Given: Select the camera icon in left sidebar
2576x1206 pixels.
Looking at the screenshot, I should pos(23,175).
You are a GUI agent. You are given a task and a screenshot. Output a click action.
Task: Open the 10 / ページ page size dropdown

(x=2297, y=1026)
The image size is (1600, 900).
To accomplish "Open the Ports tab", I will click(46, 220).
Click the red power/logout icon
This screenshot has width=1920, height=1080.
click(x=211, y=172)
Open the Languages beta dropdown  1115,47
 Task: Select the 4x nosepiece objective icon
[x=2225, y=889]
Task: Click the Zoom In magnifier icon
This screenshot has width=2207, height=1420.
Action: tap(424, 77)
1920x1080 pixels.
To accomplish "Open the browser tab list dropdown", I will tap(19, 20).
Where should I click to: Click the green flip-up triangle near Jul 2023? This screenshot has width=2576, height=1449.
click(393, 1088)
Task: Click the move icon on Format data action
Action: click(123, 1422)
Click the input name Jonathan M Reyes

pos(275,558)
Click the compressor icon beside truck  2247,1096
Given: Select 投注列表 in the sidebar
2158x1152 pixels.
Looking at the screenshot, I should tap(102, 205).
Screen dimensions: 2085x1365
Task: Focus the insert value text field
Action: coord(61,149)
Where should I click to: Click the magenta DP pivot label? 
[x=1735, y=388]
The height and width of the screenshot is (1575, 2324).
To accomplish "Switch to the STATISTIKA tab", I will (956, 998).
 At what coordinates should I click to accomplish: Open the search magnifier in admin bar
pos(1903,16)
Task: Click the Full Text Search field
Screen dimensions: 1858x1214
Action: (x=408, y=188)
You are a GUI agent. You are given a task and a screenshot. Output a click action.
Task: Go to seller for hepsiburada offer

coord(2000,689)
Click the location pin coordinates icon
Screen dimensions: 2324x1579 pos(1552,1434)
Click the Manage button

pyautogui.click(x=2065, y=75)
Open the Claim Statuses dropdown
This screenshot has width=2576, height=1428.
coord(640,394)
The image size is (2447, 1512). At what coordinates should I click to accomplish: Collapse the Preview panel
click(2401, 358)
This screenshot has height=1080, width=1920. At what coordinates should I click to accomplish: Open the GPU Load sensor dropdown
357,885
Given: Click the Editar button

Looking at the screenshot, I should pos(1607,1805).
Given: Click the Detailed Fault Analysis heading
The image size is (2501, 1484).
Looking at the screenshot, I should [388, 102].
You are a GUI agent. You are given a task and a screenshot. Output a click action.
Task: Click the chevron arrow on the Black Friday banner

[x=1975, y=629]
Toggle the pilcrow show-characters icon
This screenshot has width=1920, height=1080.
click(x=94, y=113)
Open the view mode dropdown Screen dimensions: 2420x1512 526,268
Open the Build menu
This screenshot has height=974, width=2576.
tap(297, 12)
——
• Exercise goal: Transcribe the material exactly as it reads.

• Written answer:
Given: Select the camera icon in left sidebar
2576x1206 pixels.
Looking at the screenshot, I should pos(23,175).
You are a GUI agent. You are given a task and a screenshot. Output a click action.
Task: Open the 10 / ページ page size dropdown

(x=2297, y=1026)
The image size is (1600, 900).
To accomplish "Open the Ports tab", I will click(46, 220).
Click the red power/logout icon
This screenshot has width=1920, height=1080.
click(x=211, y=172)
Open the Languages beta dropdown  1115,47
 Task: Select the 4x nosepiece objective icon
[x=2225, y=889]
Task: Click the Zoom In magnifier icon
This screenshot has width=2207, height=1420.
Action: tap(424, 77)
1920x1080 pixels.
To accomplish "Open the browser tab list dropdown", I will tap(19, 20).
Where should I click to: Click the green flip-up triangle near Jul 2023? This screenshot has width=2576, height=1449.
click(393, 1088)
Task: Click the move icon on Format data action
Action: click(123, 1422)
Click the input name Jonathan M Reyes

pos(275,558)
Click the compressor icon beside truck  2247,1096
Given: Select 投注列表 in the sidebar
2158x1152 pixels.
Looking at the screenshot, I should tap(102, 205).
Screen dimensions: 2085x1365
Task: Focus the insert value text field
Action: coord(61,149)
Where should I click to: Click the magenta DP pivot label? 
[x=1735, y=388]
The height and width of the screenshot is (1575, 2324).
To accomplish "Switch to the STATISTIKA tab", I will (956, 998).
 At what coordinates should I click to accomplish: Open the search magnifier in admin bar
pos(1903,16)
Task: Click the Full Text Search field
Screen dimensions: 1858x1214
Action: (x=408, y=188)
You are a GUI agent. You are given a task and a screenshot. Output a click action.
Task: Go to seller for hepsiburada offer

coord(2000,689)
Click the location pin coordinates icon
Screen dimensions: 2324x1579 pos(1552,1434)
Click the Manage button

pyautogui.click(x=2065, y=75)
Open the Claim Statuses dropdown
This screenshot has width=2576, height=1428.
coord(640,394)
The image size is (2447, 1512). At what coordinates should I click to accomplish: Collapse the Preview panel
click(2401, 358)
This screenshot has height=1080, width=1920. At what coordinates should I click to accomplish: Open the GPU Load sensor dropdown
357,885
Given: Click the Editar button

Looking at the screenshot, I should pos(1607,1805).
Given: Click the Detailed Fault Analysis heading
The image size is (2501, 1484).
Looking at the screenshot, I should [388, 102].
You are a GUI agent. You are given a task and a screenshot. Output a click action.
Task: Click the chevron arrow on the Black Friday banner

[x=1975, y=629]
Toggle the pilcrow show-characters icon
This screenshot has width=1920, height=1080.
click(x=94, y=113)
Open the view mode dropdown Screen dimensions: 2420x1512 526,268
Open the Build menu
This screenshot has height=974, width=2576.
tap(297, 12)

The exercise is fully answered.